> **ТЕКСТ ДЛЯ ИЗУЧЕНИЯ**:
Она много путешествовала и была в Париже при Людовике XVI, была очень хорошо принята несчастною королевой Мариею-Антуанеттой и выехала из Парижа незадолго до начала революции. Она была собою очень нехороша; с большими усами и с бородой, отчего ее называли la princesse Moustache[21]. Хотя она и была довольно надменна с людьми знатными, равными ей по положению, но вообще она была приветлива…

Вообще вся семья перед княгиней трепетала, и она до конца жизни детей своих называла уменьшительными именами: Апраксину — Катенькой, а Катеньке было далеко за шестьдесят лет; сын был для нее все Митенькой. Привыкнув их считать детьми и будучи сама уже очень стара, она никак себе представить не могла, что и они уже не молоды. Рассказывают, что когда князь Дмитрий Владимирович, бывая в Петербурге, останавливался у матери в доме, ему отводили комнаты в антресолях, и княгиня всегда призывала своего дворецкого и приказывала ему "позаботиться, чтобы все нужное было у Митеньки, а пуще всего смотреть за ним, чтобы он не упал, сходя с лестницы". Он был очень близорук, очков не носил, но употреблял лорнет.

Родившись в начале царствования Елизаветы Петровны, при которой она была фрейлиной, княгиня Наталья Петровна видела царский двор при пяти императрицах и, будучи старожилкой, не мудрено, что считала всех молодежью. Все знатные вельможи и их жены оказывали ей особое уважение и высоко ценили малейшее ее внимание»{8}.

> **ВОПРОСЫ И ЗАДАНИЯ**:
a) При скольких императрицах, согласно отрывку о княгине, она видела царский двор?
b) Напечатайте из отрывка о княгине фрагмент, начиная со слов «Вообще вся семья» и заканчивая словами «но употреблял лорнет.».
Следующий далее перечень взят из другого источника.

> **ДАННЫЕ ДЛЯ УПРАЖНЕНИЯ**:
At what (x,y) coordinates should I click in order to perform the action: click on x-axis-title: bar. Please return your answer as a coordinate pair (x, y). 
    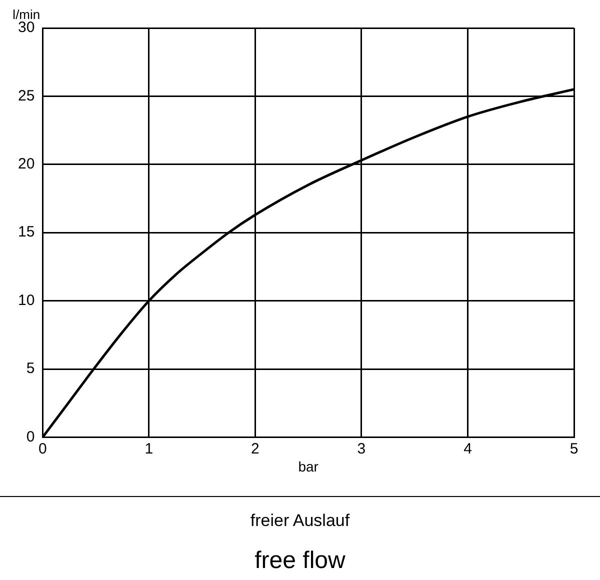
    Looking at the image, I should click on (308, 466).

> **ОТВЕТЫ ПО НОМЕРАМ**:
a) При пяти императрицах.

b)
Вообще вся семья перед княгиней трепетала, и она до конца жизни детей своих называла уменьшительными именами: Апраксину — Катенькой, а Катеньке было далеко за шестьдесят лет; сын был для нее все Митенькой. Привыкнув их считать детьми и будучи сама уже очень стара, она никак себе представить не могла, что и они уже не молоды. Рассказывают, что когда князь Дмитрий Владимирович, бывая в Петербурге, останавливался у матери в доме, ему отводили комнаты в антресолях, и княгиня всегда призывала своего дворецкого и приказывала ему "позаботиться, чтобы все нужное было у Митеньки, а пуще всего смотреть за ним, чтобы он не упал, сходя с лестницы". Он был очень близорук, очков не носил, но употреблял лорнет.